文摘Chronic epididymitis and varicocele are frequently observed genital disorders in men consulting for couple infertility, but their impact on semen characteristics at the time of infertility consultation is still a matter of debate. We investigated 652 male partners of couples who had their first infertility consultation between 1999 and 2015 in Argentina. Men with chronic epididymitis (n = 253), Grade III varicocele (n = 106), and both conditions (n = 125) were compared with a control group (n = 168) composed of men without these disorders or any other recognized causes of male infertility. We showed that men who presented isolated chronic epididymitis were more likely to have high percentages of low sperm motility and abnormal sperm morphology as well as a high number of white blood cells. Men with isolated Grade III varicocele had low sperm production and motility and an increased percentage of abnormal sperm morphology.
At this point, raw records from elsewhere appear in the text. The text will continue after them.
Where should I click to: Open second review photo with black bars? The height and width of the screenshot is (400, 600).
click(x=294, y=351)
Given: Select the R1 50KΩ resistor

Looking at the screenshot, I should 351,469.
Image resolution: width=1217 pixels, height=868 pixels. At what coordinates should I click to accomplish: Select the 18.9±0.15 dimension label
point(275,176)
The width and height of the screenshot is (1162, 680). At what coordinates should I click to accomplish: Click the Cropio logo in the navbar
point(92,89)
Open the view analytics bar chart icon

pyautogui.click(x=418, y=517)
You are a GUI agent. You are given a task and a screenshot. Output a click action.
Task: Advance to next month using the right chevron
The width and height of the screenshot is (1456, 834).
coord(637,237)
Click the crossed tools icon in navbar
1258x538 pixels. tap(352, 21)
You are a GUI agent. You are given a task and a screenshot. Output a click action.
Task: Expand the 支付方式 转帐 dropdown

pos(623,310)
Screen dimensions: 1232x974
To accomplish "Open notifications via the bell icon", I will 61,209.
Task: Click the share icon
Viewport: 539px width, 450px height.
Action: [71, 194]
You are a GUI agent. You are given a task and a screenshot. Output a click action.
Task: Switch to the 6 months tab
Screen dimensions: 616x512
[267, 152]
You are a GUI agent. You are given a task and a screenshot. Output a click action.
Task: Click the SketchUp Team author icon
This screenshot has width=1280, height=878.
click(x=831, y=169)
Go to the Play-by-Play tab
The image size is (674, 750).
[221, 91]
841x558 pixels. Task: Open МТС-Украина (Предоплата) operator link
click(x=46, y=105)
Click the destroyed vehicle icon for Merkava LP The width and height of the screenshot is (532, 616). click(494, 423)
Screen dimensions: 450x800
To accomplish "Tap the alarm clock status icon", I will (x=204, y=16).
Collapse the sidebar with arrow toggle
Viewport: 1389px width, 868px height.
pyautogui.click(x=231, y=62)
Finally, men who simultaneously presented chronic epididymitis with Grade III varicocele had a low sperm motility and increased percentage of abnormal sperm morphology as well as a high number of white blood cells. Physical examination of the genital organs may identify common disorders, potentially involved as causal factors of patient's infertility. These disorders are associated with specific seminal profiles that should help in identifying the best treatment from the available therapeutic options, effectiveness, safety, and allowing as much as possible natural conception.